DEATH CERTIFICATE

DONALD OWSLEY

Date:    28 July 1944
Cert:    23018 
Place of Death: County: Knott   City or Town:  Vest, Ky.  Rural
Name of Hospital or Institution: (blank)
Length of stay in hospital or community: (blank)
Usual Residence of Deceased: State: Kentucky    County: Knott
City or Town:  Vest, Ky.     Rural 
Full Name:  Donald OWSLEY 
If Veteran Name War: (blank)
Social Security No.: (blank)
Sex, Color or Race, Marital Status:  Male, White, Single
Husband or Wife of:  (blank)
Age of husband or wife if alive: (blank)
Birth date of deceased:  20 January 1944 
Age:  06 months, 08 days
Birthplace:  Vest, Knott Co., Ky. 
Occupation:  None 
Industry or business: None
Father Name:  Lewis OWSLEY 
Father Birthplace:  Knott Co., Ky. 
Mother Maiden Name:  Ida GIBSON 
Mother Birthplace:  Knott Co., Ky. 
Informant:   (blank) 
Burial Place:  Vest, Ky.
Date:  29 July 1944
Signature of funeral director:  Friends & Relatives, Vest, Ky.

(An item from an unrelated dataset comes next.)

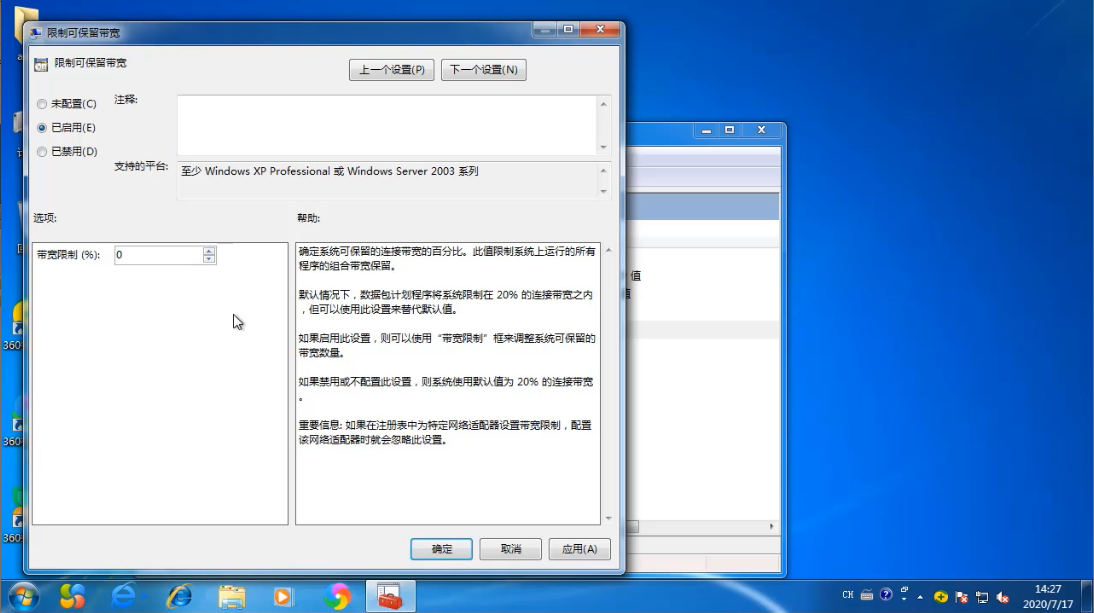Screen dimensions: 1094x613
Task: Select the 已启用(E) radio button
Action: click(42, 128)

Date received by local registrar:   28 October 1944
Registrar's Signature: Ida Livingston Rose B. Craft Acting Registrar
Date of Death:  28 July 1944
I hereby certify that I attended deceased from 28 July 1944 to 28 July 1944, that I last saw him alive on 28 July 1944, and that death occurred on the date stated above at 11 a.m.

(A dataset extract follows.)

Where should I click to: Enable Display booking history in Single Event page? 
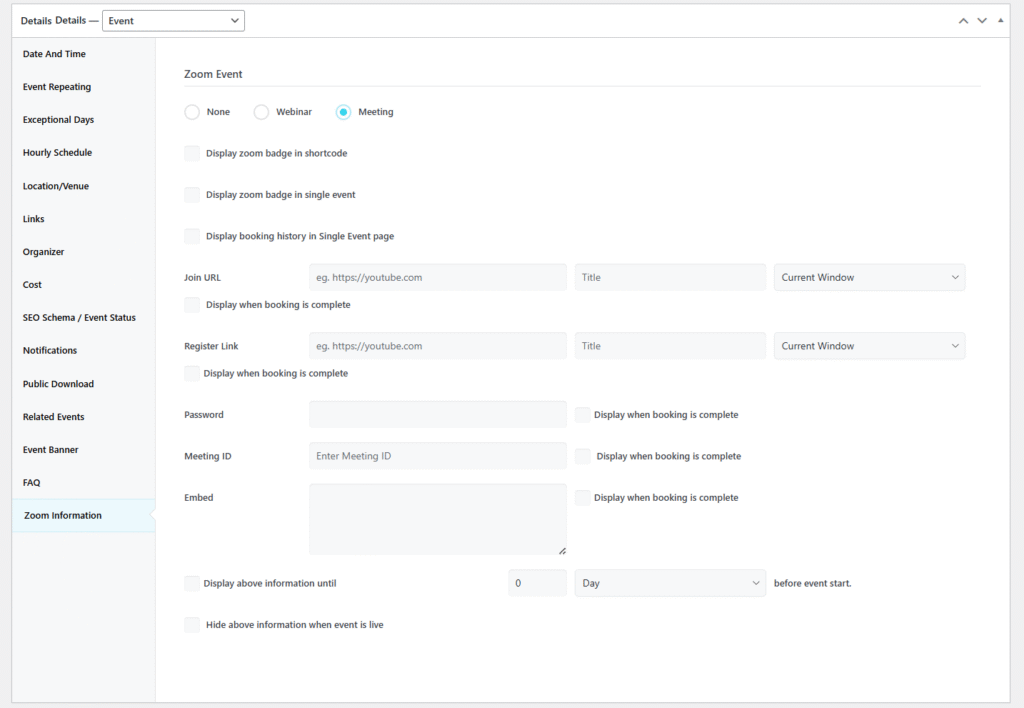(x=191, y=236)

Immediate cause of death:  Poliomyelitis
Duration: (blank)
Due to:  (blank)
Major findings of operations: (blank)
Accident, suicide, or homicide: (blank)
Date of occurrence: (blank)
Where did injury occur: (blank)
While at work:  (blank)
Means of injury: (blank)
Signature & Address:  M. F. Kelley, M.D., Hindman, Ky.